Weitere Gesellschafter neben den Gemeinden Elchingen und Nersingen sind in der DIWOG herzlich willkommen. Doch die Umsetzung ist schwieriger als gedacht.

"Es muss nicht immer Neubau sein", meint NUWOG Geschäftsführer Michael Veiga. "Auch Kommunen, die Bestandsimmobilien mit in die Gesellschaft einbringen möchten, sind gerne gesehen". Dabei spiele es auch keine Rolle, ob der Wohnraum gefördert oder frei finanziert ist. Durch das bayrische Wohnraumförderprogramm können nach einer Sanierung Förderungen beantragt werden und die Wohnungen damit zu Sozialwohnungen werden. Das ganze lässt sich sogar auf Aufstockungen oder Nachverdichtungen ausweiten. Doch er sieht auch die kommenden Probleme.

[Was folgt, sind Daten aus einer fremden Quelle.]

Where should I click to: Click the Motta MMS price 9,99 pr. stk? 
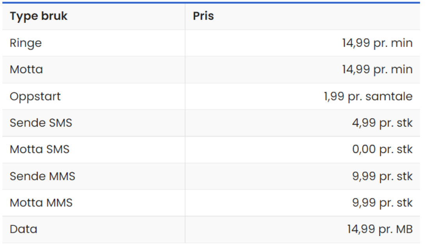(383, 203)
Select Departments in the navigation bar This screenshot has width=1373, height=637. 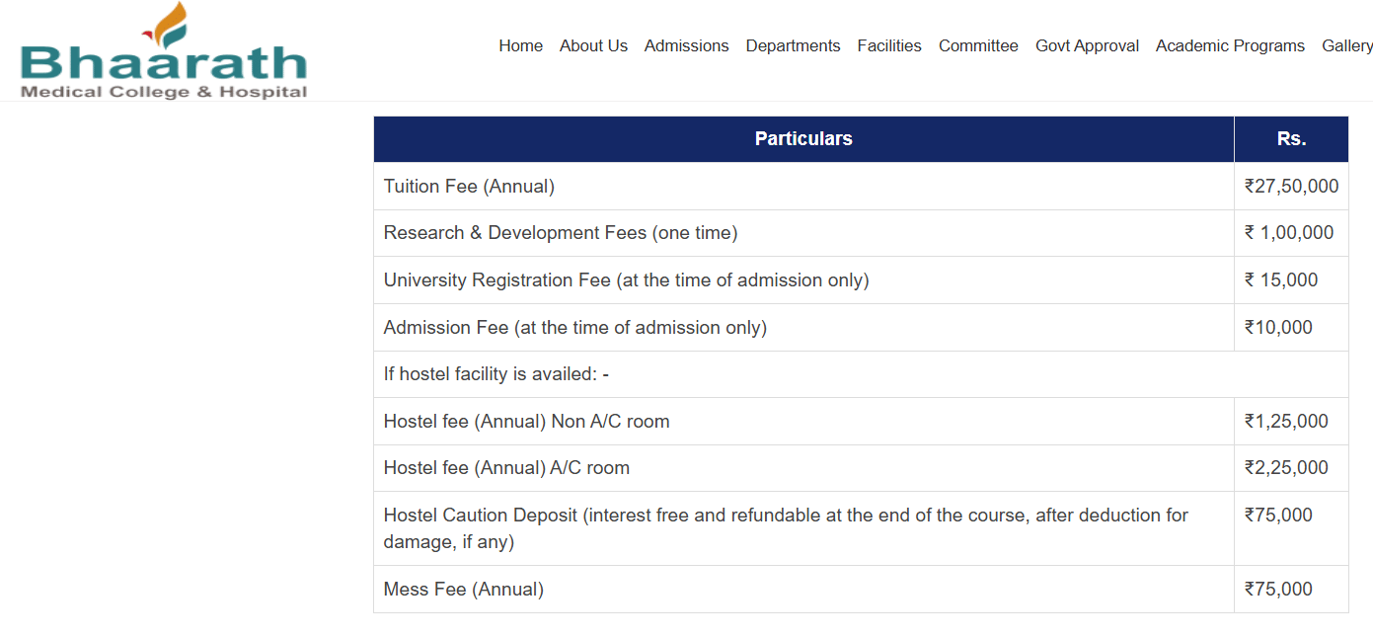point(793,45)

"Gerade in der unsicheren Zeit müssen die Planungsbedingungen für bezahlbaren Wohnraum verlässlich sein", so Michael Veiga. Weiterhin meint er: "Die kommenden Jahre 2023 und 2024 sind für die Wohnungswirtschaft verlorene Jahre, denn für große Neubauprojekte entfallen wichtige Förderungen. Wir müssen abwarten, was zukünftig gilt".

Aber nicht nur die Planungsbedinungen erschweren den Bau von weiterem Wohnraum, sondern auch die steigenen Materialpreise durch die Inflation und den Ukraine Krieg. Bisher ließen sich die Steigerungen noch schwer einschätzen. Das gefährde die Projektförderung, denn diese sei nur machbar, wenn eine gewisse Baukostenobergrenze nicht überschritten werden würde.